━━━━━ DATA SHOWN ━━━━━

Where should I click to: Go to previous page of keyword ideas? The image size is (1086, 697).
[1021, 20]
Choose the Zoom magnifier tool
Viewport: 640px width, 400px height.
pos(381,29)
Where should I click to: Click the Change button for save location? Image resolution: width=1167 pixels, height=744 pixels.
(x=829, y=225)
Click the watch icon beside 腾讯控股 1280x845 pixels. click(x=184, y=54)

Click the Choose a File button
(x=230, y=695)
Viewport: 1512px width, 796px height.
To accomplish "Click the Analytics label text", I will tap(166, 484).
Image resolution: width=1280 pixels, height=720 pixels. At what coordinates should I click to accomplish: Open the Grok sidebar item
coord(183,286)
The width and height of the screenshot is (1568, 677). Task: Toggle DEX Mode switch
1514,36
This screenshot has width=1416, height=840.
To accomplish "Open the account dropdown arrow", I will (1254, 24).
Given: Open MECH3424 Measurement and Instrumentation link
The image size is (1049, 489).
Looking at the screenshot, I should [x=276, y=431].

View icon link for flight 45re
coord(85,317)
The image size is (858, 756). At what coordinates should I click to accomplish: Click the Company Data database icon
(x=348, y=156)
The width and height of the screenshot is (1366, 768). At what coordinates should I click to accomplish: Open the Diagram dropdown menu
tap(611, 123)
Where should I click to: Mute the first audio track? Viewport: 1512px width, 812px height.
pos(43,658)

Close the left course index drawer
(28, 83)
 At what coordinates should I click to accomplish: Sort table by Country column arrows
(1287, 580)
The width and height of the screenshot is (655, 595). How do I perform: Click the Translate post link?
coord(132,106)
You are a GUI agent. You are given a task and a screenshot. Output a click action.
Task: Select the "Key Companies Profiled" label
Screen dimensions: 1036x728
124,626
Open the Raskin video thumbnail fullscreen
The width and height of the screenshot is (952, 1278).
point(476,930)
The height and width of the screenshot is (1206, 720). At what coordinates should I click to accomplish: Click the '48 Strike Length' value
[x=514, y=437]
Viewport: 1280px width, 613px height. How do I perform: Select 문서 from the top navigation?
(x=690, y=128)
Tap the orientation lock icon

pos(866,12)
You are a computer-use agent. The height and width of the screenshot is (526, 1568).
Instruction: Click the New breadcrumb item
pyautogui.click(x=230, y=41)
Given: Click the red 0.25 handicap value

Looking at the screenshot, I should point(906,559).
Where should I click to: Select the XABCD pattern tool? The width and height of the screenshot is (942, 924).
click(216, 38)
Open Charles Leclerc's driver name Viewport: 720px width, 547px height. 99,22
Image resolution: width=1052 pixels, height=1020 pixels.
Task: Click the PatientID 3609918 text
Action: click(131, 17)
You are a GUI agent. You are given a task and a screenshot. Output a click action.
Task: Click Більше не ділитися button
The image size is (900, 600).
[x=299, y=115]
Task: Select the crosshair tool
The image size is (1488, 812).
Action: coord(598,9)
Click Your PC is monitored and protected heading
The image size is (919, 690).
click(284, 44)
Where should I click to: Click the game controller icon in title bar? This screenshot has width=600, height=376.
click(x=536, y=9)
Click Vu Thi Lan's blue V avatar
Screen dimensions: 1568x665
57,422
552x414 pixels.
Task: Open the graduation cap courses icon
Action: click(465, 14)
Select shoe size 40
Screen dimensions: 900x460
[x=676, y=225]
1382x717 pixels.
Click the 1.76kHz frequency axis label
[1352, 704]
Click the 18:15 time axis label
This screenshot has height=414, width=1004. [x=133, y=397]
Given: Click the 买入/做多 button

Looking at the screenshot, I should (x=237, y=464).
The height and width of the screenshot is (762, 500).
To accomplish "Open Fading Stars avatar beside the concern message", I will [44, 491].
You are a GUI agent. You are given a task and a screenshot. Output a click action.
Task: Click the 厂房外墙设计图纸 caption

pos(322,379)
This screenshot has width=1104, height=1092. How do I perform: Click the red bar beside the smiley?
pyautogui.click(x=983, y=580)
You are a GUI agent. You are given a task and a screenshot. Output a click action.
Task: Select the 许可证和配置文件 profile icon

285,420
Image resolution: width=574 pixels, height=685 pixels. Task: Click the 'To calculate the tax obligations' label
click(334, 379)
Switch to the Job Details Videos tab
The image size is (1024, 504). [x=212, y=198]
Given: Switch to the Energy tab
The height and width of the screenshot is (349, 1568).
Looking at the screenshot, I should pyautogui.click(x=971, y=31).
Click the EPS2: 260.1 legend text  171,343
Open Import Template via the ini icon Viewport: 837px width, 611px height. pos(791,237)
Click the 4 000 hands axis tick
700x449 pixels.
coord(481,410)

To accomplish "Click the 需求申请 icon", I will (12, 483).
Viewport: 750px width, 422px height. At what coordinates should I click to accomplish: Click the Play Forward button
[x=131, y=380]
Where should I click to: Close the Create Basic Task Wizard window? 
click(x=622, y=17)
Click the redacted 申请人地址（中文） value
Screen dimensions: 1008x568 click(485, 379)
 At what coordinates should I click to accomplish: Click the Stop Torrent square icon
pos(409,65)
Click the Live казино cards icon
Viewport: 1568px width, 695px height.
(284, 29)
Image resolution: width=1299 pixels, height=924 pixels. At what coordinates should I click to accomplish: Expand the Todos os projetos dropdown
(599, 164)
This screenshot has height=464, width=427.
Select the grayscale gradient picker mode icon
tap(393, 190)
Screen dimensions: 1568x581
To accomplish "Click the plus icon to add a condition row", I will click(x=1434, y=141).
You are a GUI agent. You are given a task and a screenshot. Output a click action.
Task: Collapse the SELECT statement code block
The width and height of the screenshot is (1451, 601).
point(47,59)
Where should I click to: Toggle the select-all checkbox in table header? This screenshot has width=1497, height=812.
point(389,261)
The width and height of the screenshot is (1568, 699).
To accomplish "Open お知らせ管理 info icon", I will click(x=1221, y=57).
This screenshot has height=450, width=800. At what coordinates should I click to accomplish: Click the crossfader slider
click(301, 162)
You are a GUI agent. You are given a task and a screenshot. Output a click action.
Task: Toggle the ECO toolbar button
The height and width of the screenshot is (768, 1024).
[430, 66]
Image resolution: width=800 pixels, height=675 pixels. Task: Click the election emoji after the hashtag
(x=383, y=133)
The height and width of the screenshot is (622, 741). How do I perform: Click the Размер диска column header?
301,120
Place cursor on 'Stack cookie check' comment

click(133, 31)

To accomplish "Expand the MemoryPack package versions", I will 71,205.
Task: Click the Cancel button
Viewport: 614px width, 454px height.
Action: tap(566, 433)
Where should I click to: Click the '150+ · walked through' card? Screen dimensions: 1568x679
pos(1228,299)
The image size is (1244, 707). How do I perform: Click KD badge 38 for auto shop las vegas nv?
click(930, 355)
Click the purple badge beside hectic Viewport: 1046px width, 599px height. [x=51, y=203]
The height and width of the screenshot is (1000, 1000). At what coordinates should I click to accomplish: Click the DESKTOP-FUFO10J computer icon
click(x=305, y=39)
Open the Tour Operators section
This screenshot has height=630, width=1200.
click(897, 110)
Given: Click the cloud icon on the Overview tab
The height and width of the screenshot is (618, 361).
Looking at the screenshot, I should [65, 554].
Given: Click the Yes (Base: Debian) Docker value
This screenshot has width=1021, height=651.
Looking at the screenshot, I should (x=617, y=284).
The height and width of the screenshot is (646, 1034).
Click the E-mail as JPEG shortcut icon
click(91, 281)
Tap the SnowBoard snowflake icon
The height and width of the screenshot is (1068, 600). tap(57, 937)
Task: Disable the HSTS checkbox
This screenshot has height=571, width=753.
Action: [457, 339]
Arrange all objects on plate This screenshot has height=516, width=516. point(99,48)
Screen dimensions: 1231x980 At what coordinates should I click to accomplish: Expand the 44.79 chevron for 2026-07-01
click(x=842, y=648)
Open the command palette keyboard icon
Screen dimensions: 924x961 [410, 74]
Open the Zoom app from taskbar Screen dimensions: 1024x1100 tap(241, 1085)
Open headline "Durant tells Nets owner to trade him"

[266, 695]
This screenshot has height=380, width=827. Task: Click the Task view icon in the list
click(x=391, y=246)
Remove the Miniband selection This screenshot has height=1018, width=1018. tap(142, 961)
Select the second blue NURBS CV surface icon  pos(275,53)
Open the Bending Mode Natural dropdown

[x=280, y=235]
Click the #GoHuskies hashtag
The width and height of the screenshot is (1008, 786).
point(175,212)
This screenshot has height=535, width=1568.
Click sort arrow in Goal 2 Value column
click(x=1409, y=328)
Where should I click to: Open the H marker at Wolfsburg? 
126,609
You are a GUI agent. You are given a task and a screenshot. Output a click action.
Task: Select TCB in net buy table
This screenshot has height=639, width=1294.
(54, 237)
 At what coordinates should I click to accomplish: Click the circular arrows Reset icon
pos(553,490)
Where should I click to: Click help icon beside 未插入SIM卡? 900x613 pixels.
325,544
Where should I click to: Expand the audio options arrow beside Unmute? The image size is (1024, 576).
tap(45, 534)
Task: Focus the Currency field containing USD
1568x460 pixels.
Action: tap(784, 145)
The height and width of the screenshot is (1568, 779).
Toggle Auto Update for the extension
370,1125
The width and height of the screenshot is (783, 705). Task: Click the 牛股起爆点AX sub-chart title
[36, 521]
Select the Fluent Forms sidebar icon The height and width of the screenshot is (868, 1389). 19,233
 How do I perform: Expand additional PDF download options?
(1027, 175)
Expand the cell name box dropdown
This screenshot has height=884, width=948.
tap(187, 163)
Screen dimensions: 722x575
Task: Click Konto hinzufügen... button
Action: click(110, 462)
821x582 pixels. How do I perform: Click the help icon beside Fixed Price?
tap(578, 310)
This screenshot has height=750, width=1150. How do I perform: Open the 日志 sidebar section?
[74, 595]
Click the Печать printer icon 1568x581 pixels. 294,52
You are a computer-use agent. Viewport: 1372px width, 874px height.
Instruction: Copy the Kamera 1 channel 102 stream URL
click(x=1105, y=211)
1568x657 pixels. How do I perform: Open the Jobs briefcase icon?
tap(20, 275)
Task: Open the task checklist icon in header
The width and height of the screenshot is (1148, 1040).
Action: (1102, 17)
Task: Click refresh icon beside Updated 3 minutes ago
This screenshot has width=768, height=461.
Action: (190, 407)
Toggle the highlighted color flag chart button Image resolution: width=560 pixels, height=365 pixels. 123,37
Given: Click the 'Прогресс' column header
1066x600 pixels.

━━━━━

• INSTRUCTIONS TO FOLLOW
Only one stretch of the entries above is wanted: the lines from the one containing "The image size is (1244, 707)." through the one containing "Task: Select TCB in net buy table". Please reproduce it exactly.

• ANSWER AREA
The image size is (1244, 707). How do I perform: Click KD badge 38 for auto shop las vegas nv?
click(930, 355)
Click the purple badge beside hectic Viewport: 1046px width, 599px height. [x=51, y=203]
The height and width of the screenshot is (1000, 1000). At what coordinates should I click to accomplish: Click the DESKTOP-FUFO10J computer icon
click(x=305, y=39)
Open the Tour Operators section
This screenshot has height=630, width=1200.
click(897, 110)
Given: Click the cloud icon on the Overview tab
The height and width of the screenshot is (618, 361).
Looking at the screenshot, I should [65, 554].
Given: Click the Yes (Base: Debian) Docker value
This screenshot has width=1021, height=651.
Looking at the screenshot, I should (x=617, y=284).
The height and width of the screenshot is (646, 1034).
Click the E-mail as JPEG shortcut icon
click(91, 281)
Tap the SnowBoard snowflake icon
The height and width of the screenshot is (1068, 600). tap(57, 937)
Task: Disable the HSTS checkbox
This screenshot has height=571, width=753.
Action: [457, 339]
Arrange all objects on plate This screenshot has height=516, width=516. point(99,48)
Screen dimensions: 1231x980 At what coordinates should I click to accomplish: Expand the 44.79 chevron for 2026-07-01
click(x=842, y=648)
Open the command palette keyboard icon
Screen dimensions: 924x961 [410, 74]
Open the Zoom app from taskbar Screen dimensions: 1024x1100 tap(241, 1085)
Open headline "Durant tells Nets owner to trade him"

[266, 695]
This screenshot has height=380, width=827. Task: Click the Task view icon in the list
click(x=391, y=246)
Remove the Miniband selection This screenshot has height=1018, width=1018. tap(142, 961)
Select the second blue NURBS CV surface icon  pos(275,53)
Open the Bending Mode Natural dropdown

[x=280, y=235]
Click the #GoHuskies hashtag
The width and height of the screenshot is (1008, 786).
point(175,212)
This screenshot has height=535, width=1568.
Click sort arrow in Goal 2 Value column
click(x=1409, y=328)
Where should I click to: Open the H marker at Wolfsburg? 
126,609
You are a GUI agent. You are given a task and a screenshot. Output a click action.
Task: Select TCB in net buy table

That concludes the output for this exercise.